◆ **Exercise description**
Exactly the lines below from the one with "Decrease hits per" up to and including the one with "Filter results to Videos only" make up the answer, with nothing else added.

(Data extracted from a collection)
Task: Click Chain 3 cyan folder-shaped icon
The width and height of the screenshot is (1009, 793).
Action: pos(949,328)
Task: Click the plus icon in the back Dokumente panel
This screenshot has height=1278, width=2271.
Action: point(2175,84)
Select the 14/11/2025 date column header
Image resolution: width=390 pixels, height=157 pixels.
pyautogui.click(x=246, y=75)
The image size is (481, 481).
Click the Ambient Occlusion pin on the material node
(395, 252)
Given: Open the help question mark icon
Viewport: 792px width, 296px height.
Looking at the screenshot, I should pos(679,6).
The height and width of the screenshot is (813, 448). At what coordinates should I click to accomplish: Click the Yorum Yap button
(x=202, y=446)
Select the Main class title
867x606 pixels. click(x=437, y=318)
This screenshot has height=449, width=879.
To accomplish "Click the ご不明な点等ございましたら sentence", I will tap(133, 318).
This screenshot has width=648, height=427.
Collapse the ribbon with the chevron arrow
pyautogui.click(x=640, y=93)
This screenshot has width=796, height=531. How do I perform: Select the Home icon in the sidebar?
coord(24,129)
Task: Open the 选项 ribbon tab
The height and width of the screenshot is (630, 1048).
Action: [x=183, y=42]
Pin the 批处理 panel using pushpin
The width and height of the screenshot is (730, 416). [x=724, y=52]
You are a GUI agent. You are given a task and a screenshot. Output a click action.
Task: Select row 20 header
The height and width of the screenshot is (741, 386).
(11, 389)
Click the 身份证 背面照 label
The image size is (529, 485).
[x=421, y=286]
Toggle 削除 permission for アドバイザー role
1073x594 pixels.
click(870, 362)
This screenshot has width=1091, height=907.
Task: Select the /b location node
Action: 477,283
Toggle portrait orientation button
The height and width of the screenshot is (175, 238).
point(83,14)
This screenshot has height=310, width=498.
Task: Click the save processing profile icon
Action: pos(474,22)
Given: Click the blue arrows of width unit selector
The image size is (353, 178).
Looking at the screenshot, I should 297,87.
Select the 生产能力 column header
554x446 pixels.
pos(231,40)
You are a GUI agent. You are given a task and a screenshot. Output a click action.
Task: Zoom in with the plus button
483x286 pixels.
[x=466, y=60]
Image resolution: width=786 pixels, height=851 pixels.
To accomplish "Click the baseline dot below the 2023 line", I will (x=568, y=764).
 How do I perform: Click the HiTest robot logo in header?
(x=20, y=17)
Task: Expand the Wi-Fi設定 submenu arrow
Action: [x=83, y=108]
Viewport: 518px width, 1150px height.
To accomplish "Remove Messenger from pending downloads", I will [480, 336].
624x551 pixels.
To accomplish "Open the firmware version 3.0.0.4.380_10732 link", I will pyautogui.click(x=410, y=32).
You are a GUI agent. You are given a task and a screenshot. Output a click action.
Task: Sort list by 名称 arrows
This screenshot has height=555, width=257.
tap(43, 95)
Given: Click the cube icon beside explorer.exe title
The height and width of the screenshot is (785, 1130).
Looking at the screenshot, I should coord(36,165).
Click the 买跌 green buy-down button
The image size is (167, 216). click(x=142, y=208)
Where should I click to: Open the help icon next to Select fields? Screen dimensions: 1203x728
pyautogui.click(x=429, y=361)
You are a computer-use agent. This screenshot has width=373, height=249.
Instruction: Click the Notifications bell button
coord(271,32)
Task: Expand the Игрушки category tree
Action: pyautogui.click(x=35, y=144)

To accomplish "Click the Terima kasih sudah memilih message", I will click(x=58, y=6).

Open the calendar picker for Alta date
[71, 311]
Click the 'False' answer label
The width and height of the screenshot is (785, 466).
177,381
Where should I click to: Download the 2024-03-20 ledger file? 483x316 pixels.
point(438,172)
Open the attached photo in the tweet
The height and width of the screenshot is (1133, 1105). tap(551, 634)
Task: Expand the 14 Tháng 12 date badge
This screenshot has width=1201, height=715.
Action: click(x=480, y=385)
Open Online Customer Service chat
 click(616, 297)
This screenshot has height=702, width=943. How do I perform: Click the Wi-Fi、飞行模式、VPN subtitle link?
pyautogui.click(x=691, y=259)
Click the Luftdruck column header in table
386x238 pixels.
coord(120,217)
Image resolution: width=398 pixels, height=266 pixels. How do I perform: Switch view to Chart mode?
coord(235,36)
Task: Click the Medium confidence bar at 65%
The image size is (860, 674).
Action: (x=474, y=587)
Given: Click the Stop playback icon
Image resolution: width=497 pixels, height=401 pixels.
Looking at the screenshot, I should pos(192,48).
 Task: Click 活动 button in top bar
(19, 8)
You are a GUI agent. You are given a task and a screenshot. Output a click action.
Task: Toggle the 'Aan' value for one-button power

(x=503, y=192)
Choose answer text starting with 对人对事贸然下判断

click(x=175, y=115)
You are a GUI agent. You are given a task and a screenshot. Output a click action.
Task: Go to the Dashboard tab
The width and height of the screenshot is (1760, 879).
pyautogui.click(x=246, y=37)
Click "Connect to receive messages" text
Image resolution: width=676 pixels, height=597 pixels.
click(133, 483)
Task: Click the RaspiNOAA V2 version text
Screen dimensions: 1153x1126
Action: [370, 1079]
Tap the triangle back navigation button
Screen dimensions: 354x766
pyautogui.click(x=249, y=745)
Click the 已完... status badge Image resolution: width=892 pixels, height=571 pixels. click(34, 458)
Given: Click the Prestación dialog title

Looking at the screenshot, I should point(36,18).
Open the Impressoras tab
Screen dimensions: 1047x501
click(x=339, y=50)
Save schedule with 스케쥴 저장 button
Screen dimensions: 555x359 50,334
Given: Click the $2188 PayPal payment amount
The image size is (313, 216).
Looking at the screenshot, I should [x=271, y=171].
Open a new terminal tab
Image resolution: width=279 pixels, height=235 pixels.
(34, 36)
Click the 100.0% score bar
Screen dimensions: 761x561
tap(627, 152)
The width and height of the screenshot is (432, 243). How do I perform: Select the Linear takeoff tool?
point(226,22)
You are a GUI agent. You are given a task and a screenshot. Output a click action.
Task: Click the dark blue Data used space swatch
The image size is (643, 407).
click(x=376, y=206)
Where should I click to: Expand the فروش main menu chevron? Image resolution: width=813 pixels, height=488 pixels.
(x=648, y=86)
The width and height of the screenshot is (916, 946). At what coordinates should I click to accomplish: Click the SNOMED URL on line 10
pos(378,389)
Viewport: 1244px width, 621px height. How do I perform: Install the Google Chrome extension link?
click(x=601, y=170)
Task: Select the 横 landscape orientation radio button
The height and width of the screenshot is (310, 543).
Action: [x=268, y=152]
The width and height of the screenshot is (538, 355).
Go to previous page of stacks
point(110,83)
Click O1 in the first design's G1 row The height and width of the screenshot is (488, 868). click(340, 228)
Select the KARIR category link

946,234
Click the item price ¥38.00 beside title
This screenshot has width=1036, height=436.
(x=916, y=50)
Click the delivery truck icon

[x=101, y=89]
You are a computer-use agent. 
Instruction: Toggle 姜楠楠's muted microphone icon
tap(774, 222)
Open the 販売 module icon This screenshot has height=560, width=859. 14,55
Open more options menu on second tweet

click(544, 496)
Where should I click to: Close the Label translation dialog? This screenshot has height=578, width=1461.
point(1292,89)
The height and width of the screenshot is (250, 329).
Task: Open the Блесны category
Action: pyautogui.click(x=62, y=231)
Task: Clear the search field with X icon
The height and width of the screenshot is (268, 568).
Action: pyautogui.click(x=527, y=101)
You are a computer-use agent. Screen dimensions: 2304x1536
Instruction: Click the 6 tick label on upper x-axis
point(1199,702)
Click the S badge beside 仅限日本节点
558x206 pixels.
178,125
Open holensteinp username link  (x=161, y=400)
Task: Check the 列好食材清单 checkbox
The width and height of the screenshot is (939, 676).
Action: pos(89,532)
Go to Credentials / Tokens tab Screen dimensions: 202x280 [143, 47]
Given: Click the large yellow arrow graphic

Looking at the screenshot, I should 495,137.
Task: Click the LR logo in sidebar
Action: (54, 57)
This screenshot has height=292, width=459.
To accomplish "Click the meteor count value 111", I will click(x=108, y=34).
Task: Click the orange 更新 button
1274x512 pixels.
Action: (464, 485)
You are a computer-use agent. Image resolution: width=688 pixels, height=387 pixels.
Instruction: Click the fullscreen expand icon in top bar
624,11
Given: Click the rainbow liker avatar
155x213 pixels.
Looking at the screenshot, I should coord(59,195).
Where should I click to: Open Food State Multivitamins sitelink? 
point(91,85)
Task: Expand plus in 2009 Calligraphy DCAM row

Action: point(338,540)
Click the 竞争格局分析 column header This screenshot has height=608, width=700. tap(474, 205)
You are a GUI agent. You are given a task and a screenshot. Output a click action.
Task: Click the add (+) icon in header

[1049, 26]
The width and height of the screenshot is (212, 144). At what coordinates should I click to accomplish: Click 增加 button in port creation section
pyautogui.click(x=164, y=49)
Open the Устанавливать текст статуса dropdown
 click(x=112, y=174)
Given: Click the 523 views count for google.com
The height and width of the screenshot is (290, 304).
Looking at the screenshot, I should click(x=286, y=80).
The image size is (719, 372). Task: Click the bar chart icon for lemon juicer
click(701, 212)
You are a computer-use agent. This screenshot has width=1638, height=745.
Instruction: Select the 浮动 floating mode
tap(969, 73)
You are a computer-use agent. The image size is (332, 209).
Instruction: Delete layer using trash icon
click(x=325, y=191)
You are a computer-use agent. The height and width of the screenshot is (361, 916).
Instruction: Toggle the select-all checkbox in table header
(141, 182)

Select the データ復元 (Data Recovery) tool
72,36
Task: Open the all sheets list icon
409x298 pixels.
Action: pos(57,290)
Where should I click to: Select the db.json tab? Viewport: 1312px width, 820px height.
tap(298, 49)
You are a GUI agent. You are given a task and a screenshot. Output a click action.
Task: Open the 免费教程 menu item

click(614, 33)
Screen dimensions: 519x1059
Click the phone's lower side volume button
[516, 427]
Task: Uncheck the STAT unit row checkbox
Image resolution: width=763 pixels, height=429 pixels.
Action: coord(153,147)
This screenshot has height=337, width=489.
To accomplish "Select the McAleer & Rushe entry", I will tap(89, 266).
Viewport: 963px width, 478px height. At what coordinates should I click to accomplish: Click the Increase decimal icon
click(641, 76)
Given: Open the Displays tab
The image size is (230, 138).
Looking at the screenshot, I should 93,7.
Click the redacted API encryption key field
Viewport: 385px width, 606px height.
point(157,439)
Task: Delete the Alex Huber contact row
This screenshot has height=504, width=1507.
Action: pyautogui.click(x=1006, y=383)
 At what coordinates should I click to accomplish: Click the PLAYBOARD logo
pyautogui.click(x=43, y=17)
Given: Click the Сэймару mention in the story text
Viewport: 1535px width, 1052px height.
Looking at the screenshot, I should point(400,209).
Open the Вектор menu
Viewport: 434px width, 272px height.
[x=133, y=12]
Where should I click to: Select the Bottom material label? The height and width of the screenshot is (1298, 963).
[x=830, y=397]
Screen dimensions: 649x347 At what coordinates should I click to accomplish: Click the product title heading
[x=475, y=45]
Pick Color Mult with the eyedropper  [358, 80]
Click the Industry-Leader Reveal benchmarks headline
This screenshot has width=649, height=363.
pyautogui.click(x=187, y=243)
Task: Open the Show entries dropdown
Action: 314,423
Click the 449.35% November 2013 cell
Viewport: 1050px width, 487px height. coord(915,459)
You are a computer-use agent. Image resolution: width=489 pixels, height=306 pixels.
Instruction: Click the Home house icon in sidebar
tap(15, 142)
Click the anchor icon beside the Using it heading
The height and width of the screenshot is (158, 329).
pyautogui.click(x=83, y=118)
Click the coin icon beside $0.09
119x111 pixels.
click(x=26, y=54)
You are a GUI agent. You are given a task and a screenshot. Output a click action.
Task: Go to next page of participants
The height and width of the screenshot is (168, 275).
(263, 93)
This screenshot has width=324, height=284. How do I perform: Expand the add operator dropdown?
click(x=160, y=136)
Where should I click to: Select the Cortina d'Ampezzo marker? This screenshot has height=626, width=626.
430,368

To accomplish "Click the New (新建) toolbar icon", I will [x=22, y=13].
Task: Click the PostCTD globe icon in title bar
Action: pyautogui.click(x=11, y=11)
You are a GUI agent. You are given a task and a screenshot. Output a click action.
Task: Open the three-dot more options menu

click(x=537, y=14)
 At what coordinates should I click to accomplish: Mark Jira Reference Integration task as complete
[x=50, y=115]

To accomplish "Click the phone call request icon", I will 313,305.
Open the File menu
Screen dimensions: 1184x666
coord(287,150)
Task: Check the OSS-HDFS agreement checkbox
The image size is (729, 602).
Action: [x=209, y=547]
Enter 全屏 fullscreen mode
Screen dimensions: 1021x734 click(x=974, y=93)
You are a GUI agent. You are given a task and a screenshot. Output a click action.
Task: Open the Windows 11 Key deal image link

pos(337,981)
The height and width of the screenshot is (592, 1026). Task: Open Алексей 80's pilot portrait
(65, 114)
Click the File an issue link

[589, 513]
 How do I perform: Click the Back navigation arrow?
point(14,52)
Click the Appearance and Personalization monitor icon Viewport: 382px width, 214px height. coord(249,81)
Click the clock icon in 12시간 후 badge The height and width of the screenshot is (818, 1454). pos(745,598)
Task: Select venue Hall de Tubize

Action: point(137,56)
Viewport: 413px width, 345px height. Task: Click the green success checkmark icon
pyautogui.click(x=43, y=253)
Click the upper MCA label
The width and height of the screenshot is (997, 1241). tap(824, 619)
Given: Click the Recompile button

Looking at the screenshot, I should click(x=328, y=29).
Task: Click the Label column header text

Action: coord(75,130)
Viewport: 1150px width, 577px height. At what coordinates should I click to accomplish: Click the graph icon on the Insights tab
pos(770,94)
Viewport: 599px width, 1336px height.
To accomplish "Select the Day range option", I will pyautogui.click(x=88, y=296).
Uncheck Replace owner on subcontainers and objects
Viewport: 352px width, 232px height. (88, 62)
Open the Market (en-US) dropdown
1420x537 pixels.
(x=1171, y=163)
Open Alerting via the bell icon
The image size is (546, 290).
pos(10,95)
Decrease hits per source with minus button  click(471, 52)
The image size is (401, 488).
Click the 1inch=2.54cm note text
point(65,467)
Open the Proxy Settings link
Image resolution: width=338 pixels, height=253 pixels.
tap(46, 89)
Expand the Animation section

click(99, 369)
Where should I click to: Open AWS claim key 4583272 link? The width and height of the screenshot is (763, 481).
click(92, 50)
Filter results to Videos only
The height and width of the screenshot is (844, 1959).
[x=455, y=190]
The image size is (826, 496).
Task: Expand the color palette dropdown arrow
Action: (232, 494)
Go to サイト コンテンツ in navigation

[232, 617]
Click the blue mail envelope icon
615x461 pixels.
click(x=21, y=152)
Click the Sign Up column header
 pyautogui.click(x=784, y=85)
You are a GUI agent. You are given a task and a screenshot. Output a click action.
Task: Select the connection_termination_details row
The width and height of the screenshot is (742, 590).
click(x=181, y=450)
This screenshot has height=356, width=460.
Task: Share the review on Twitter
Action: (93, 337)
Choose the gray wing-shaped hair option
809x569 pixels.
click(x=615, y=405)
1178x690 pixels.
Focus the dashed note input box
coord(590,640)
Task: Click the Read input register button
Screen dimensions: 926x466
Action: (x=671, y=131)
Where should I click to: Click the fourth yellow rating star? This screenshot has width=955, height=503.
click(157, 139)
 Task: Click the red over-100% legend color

◆ **Solution for this task**
Decrease hits per source with minus button  click(471, 52)
The image size is (401, 488).
Click the 1inch=2.54cm note text
point(65,467)
Open the Proxy Settings link
Image resolution: width=338 pixels, height=253 pixels.
tap(46, 89)
Expand the Animation section

click(99, 369)
Where should I click to: Open AWS claim key 4583272 link? The width and height of the screenshot is (763, 481).
click(92, 50)
Filter results to Videos only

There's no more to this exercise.